The clinical applications and scientific understanding of spreading depolarizations (SDs) continue to evolve and expand. Once considered a physiological curiosity, multiple studies in both human patients and experimental animal models show not only that SDs occur commonly after brain injury but also that they are both critical markers and mediators of secondary damage, clinical worsening, and poor outcome. The growing importance of SDs in neurology and critical care medicine is highlighted by the enthusiastic reception to the first volume of the special edition of Neurocritical Care on SDs. Articles published in the first volume were downloaded at a high rate and discussed enthusiastically on social media, in journal clubs, and on bedside teaching rounds in the intensive care unit. We are now happy to follow up this well received first volume with a second volume of work that further advances the clinical science of SDs. Articles in this second volume run the gamut from experimental work in model systems to clinical studies to topical reviews.

Multiple preclinical studies provide experimental evidence solidifying the link between brain injury, SDs, and secondary worsening. Menyhárt et al. clarify the link between disordered cerebral autoregulation and SDs by showing that anoxia-related hypotension events that occur in the setting of disrupted cerebral autoregulation can be an important trigger of SDs [1]. Similarly, Mosley et al. demonstrate that mice subjected to closed head injury showed increased SD susceptibility with lower baseline cerebral blood flow [2]. This study also shows that SDs occurring at the time of initial acute brain injury appear to be associated with worse cognitive outcomes. Another study by the same research group characterizes SDs in a mouse model of acute subarachnoid hemorrhage [3]. Such models will be instrumental in further clarifying the effects of SDs on delayed deterioration after subarachnoid hemorrhage. Finally, a study by Han et al. explores the link between anoxic SDs that occur after cardiac arrest and systemic hemodynamic status [4, 5].

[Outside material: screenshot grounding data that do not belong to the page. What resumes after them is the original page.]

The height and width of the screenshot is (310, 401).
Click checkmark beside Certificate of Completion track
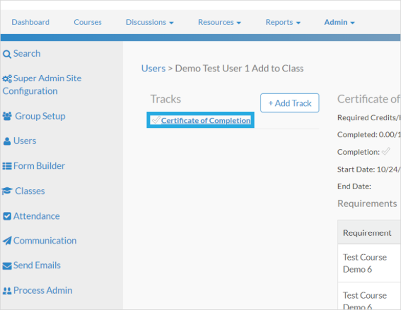[156, 120]
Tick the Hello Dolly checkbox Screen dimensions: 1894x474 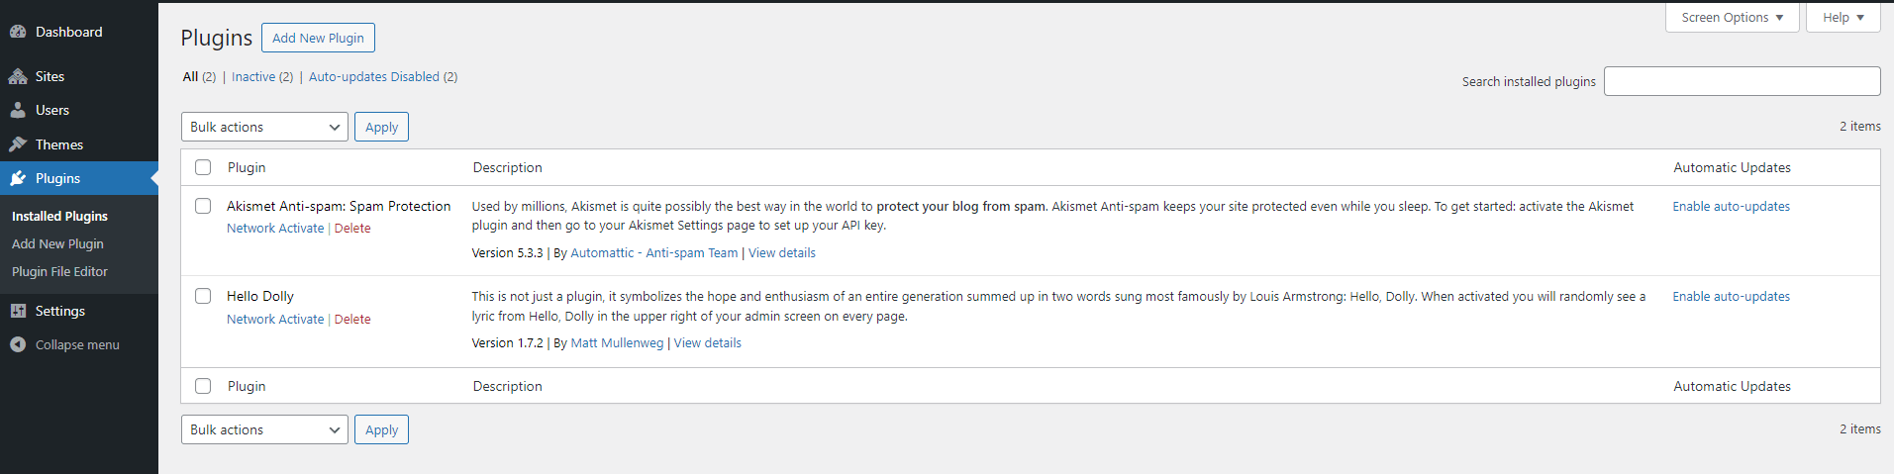[203, 296]
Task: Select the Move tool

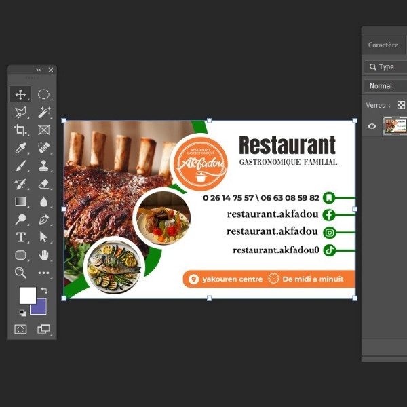Action: 20,94
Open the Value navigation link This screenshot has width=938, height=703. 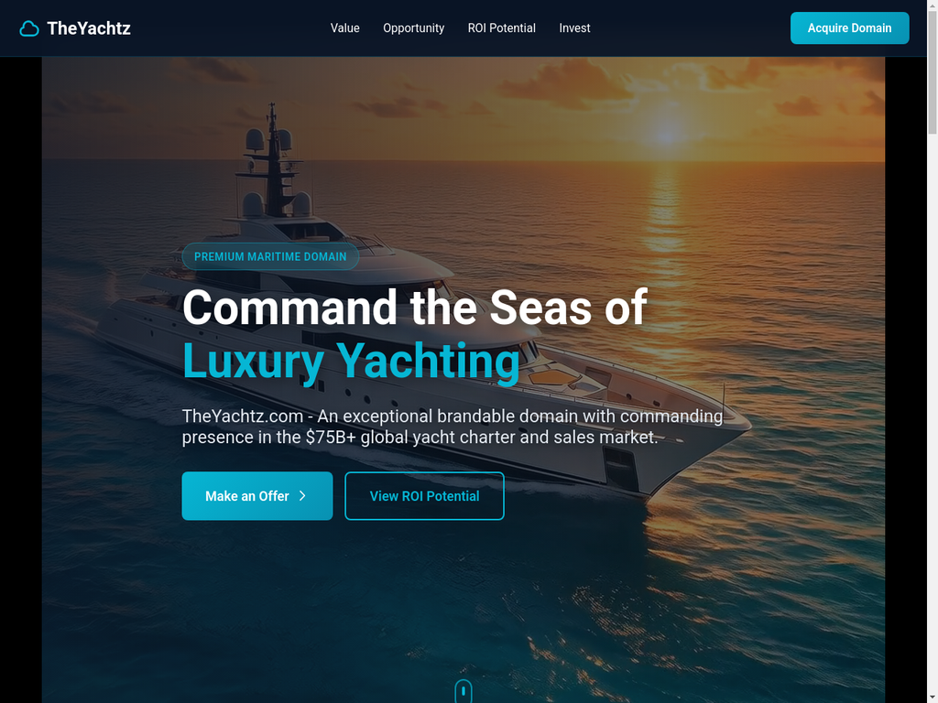(344, 28)
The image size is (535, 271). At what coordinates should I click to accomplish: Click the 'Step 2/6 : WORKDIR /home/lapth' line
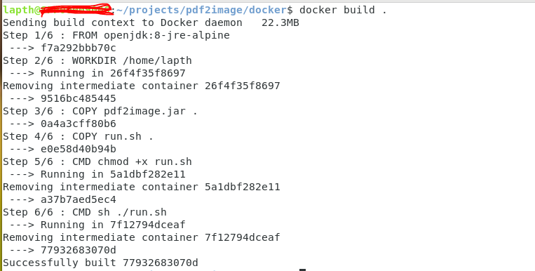pos(97,61)
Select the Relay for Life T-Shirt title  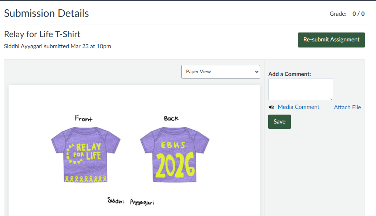pyautogui.click(x=42, y=34)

Among clinical studies, Foreman et al. provide evidence that SDs are twice as common as seizures after traumatic brain injury and clarify the relationship between these two important neurophysiological events [6, 7]. Major et al. highlight challenges in bedside detection of SDs, however, by describing nonspreading depolarizing shifts that mimic SDs during hyperoxygenation episodes (which commonly occur in mechanically ventilated patients in the intensive care unit) [8]. Finally, multiple studies explore the potential for SD identification using noninvasive electrophysiological methods. Robinson et al. provide evidence from a case report that quantitative scalp electroencephalography can identify SDs confirmed with invasive depth electrode recordings [9]. In contrast, a study by Sivakumar et al. shows that ictal–interictal continuum findings seen on conventional scalp electroencephalography appear to be poorly associated with SDs [10]. A computational study by Hund et al. clarifies the voltage changes on scalp recordings that may unambiguously identify true SDs [11].

Several reviews provide perspectives on the mechanisms of SD initiation and propagation as well as pathophysiological pathways by which SDs induce secondary brain injury. Kearns et al. investigate the links between microglial activation and SDs [12]. Finally, a set of perspectives explore our assumptions regarding the links between SDs and excitotoxicity and identify areas of contention in SD research that should inform future studies [13, 14].

We wish to extend heartfelt gratitude to all of the reviewers who donated their time and intellectual effort to provide critical feedback for the submissions. We have thoroughly enjoyed collating these studies and have learned a great deal through the process. We hope the readers of Neurocritical Care will find similar enjoyment from reading this issue.